"Who's the wonderful-looking foreigner?"
"He isn't a foreigner. At least not very much."
"He looks like a North Italian princeling I used to know," said one of
the women. "One of that warm-complexioned out-of-door type, that
preserves the Roman mould. Isn't he an Italian?"
"He's an American. I ran across him out in the desert country."
"Hence that burned-in brown. What was he doing out there?"
Cressey hesitated. Innocent of any taint of snobbery himself, he yet did
not know whether Banneker would care to have his humble position tacked
onto the tails of that work of art, his new coat. "He was in the
railroad business," he returned cautiously. "His name is Banneker."
"I've been seeing him for months," remarked another of the company.

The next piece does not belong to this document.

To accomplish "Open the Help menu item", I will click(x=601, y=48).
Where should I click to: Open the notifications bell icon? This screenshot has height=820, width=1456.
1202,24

"He's always alone and always at that table. Nobody knows him. He's a
mystery."
"He's a beauty," said Cressey's left-hand neighbor.
Miss Esther Forbes had been quite openly staring, with her large, gray,
and childlike eyes, at Banneker, eating his oysters in peaceful
unconsciousness of being made a subject for discussion. Miss Forbes was
a Greuze portrait come to life and adjusted to the extremes of fashion.
Behind an expression of the sweetest candor and wistfulness, as behind a
safe bulwark, she preserved an effrontery which balked at no defiance of
conventions in public, though essentially she was quite sufficiently
discreet for self-preservation.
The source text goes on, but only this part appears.